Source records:
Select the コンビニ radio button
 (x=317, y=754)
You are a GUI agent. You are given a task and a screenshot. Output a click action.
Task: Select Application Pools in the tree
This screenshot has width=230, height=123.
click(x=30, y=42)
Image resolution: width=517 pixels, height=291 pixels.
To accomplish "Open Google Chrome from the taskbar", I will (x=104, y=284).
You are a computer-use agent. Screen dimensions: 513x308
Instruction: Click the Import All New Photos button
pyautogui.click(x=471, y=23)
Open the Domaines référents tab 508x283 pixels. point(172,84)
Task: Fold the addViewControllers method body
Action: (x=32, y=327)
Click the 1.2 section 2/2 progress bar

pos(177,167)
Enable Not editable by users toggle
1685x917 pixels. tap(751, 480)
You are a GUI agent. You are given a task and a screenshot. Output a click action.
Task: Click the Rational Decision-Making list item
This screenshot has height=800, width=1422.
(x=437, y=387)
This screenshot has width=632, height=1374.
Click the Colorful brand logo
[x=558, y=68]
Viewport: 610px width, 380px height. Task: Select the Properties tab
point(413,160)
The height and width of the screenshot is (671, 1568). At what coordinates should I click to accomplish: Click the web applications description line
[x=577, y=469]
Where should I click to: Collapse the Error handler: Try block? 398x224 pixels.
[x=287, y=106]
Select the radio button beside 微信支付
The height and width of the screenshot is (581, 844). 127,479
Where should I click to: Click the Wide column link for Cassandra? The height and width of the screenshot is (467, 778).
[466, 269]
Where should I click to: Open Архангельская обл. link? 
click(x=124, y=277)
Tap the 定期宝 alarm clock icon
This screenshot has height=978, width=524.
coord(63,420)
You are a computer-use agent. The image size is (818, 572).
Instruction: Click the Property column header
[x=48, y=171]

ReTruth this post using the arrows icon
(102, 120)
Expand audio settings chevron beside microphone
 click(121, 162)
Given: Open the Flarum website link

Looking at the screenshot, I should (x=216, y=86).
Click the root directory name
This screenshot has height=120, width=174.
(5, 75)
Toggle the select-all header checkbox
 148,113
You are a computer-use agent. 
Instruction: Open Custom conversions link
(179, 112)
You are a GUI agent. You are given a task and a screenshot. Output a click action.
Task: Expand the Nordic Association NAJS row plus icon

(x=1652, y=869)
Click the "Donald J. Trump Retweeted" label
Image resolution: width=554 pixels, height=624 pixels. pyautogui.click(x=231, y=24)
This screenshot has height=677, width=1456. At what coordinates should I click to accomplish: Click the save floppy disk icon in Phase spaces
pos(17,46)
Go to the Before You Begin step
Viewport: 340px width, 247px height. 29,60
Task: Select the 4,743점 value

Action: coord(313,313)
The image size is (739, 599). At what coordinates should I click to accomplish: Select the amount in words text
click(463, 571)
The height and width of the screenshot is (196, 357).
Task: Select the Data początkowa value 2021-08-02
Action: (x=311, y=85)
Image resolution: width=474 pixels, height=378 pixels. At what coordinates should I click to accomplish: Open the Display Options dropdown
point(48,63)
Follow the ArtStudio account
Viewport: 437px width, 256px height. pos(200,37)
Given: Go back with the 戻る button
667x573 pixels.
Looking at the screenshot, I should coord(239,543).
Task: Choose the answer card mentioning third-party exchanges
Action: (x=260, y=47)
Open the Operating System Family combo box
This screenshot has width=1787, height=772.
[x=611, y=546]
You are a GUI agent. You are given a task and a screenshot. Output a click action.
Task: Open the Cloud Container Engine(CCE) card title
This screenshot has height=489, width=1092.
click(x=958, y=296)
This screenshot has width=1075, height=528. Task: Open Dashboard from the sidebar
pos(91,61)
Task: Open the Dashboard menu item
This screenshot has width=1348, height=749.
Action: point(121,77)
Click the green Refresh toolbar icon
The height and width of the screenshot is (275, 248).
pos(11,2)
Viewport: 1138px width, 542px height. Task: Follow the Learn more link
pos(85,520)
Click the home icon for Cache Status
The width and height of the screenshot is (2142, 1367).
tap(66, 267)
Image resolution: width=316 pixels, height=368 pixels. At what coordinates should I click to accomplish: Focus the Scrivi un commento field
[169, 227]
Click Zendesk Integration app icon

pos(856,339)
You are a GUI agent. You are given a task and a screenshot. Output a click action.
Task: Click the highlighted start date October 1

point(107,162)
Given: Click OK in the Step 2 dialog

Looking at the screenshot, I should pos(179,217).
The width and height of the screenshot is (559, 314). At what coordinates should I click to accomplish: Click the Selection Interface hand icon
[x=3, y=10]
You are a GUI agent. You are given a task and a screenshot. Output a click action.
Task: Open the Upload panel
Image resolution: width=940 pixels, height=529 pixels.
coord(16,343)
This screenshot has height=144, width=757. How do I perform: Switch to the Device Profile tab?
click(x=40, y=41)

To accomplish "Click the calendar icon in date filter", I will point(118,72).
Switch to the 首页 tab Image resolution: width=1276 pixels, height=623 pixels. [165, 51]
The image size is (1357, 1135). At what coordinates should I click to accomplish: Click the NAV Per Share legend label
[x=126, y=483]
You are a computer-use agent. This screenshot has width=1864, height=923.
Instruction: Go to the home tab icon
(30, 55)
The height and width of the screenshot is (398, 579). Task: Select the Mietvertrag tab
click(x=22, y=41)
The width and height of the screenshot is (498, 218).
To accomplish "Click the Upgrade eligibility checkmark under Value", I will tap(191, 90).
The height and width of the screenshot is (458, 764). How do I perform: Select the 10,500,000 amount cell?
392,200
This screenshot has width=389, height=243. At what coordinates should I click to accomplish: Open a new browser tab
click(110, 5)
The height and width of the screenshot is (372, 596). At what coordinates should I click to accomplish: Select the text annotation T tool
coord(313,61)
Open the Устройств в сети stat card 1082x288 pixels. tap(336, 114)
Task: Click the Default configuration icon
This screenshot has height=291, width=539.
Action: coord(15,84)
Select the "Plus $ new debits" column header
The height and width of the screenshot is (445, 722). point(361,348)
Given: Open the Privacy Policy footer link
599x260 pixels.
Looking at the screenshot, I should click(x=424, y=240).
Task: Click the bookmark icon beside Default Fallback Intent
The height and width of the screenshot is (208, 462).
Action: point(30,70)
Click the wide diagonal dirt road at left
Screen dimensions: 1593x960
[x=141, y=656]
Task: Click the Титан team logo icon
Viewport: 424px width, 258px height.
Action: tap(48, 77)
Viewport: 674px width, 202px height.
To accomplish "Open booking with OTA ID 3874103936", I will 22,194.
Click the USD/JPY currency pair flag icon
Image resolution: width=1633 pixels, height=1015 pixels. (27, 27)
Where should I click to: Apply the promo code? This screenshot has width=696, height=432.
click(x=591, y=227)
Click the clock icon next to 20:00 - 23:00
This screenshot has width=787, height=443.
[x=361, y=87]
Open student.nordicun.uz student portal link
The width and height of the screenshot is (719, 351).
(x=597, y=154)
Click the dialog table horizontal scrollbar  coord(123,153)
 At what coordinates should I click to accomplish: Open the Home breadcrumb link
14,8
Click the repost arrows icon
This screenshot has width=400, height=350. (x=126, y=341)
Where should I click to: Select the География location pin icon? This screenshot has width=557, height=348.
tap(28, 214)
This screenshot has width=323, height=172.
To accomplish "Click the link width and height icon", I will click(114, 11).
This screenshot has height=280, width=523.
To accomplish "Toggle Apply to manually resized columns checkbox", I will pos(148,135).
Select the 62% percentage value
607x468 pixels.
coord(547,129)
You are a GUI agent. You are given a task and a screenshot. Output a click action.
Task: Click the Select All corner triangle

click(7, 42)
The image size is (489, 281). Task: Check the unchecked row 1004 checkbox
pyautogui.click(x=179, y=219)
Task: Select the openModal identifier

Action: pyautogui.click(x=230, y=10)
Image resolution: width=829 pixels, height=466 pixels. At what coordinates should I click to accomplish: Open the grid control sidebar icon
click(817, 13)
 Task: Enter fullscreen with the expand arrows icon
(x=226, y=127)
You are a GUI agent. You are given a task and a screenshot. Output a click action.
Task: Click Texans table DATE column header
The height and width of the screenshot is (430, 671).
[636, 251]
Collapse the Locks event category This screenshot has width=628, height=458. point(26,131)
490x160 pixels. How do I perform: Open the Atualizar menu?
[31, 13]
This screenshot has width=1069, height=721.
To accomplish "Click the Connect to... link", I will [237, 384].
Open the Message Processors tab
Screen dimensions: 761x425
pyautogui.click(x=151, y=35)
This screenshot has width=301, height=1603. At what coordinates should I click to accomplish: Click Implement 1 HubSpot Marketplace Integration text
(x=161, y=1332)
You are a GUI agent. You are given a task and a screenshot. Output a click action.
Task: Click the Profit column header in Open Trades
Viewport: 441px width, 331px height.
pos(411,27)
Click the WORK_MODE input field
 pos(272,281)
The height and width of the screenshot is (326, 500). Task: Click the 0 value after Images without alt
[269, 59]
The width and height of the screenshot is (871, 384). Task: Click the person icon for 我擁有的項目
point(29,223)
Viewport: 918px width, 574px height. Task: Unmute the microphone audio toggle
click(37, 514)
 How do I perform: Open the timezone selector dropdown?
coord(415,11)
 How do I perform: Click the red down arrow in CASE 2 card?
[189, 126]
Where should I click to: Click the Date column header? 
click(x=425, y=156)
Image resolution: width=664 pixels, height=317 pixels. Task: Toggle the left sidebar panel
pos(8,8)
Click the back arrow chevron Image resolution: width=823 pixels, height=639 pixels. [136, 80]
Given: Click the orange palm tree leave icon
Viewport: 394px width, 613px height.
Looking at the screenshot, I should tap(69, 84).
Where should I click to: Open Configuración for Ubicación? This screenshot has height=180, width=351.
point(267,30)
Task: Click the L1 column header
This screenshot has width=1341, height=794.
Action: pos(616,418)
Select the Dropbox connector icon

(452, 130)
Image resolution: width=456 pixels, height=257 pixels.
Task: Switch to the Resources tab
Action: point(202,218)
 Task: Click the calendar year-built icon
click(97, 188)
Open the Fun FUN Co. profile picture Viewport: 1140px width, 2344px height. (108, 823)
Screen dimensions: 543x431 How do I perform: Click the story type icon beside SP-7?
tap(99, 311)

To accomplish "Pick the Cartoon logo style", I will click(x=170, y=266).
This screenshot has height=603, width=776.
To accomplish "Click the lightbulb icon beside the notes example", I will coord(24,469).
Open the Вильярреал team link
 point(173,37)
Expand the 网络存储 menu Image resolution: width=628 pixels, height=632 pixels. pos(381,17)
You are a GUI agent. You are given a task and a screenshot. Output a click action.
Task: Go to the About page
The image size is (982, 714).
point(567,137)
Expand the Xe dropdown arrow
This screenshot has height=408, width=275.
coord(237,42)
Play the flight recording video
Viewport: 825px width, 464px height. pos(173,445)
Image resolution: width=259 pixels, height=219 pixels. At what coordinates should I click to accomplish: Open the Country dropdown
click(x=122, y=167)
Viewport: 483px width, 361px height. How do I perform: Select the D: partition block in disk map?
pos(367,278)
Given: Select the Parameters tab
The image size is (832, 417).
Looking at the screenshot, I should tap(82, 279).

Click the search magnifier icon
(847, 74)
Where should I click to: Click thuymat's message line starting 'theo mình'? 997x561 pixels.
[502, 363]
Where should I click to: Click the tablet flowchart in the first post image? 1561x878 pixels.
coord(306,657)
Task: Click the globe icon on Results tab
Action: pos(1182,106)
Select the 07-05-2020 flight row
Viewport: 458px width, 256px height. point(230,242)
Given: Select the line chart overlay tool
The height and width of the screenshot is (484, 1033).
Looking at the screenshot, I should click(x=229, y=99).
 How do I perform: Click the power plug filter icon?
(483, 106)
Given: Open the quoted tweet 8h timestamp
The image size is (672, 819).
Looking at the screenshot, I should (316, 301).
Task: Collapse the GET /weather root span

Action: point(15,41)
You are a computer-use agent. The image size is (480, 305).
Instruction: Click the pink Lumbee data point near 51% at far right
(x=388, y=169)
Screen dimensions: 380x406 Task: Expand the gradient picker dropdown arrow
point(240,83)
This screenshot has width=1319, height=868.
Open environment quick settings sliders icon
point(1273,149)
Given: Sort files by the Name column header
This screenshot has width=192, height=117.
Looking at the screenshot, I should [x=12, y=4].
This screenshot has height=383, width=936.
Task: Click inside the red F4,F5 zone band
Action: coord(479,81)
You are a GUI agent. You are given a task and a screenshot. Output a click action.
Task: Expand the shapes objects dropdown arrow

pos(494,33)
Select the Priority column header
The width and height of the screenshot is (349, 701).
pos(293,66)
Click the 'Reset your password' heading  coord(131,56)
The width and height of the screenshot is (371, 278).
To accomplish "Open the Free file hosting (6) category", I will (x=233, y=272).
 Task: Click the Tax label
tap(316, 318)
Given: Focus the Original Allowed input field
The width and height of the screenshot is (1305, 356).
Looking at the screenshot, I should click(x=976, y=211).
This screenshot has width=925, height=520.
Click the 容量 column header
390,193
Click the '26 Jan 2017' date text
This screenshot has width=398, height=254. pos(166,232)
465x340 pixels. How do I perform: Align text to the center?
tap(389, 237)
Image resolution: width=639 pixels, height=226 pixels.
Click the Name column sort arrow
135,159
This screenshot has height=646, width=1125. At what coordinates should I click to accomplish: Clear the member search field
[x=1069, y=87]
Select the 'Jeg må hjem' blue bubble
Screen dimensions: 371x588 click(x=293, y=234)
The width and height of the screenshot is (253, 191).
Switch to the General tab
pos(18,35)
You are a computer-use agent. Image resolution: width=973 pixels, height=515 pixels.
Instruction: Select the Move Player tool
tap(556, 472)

**EXERCISE INSTRUCTIONS**
Copy each line above where "Default" appears.

**SOLUTION TO THE EXERCISE**
Task: Click the Default configuration icon
Task: Click the bookmark icon beside Default Fallback Intent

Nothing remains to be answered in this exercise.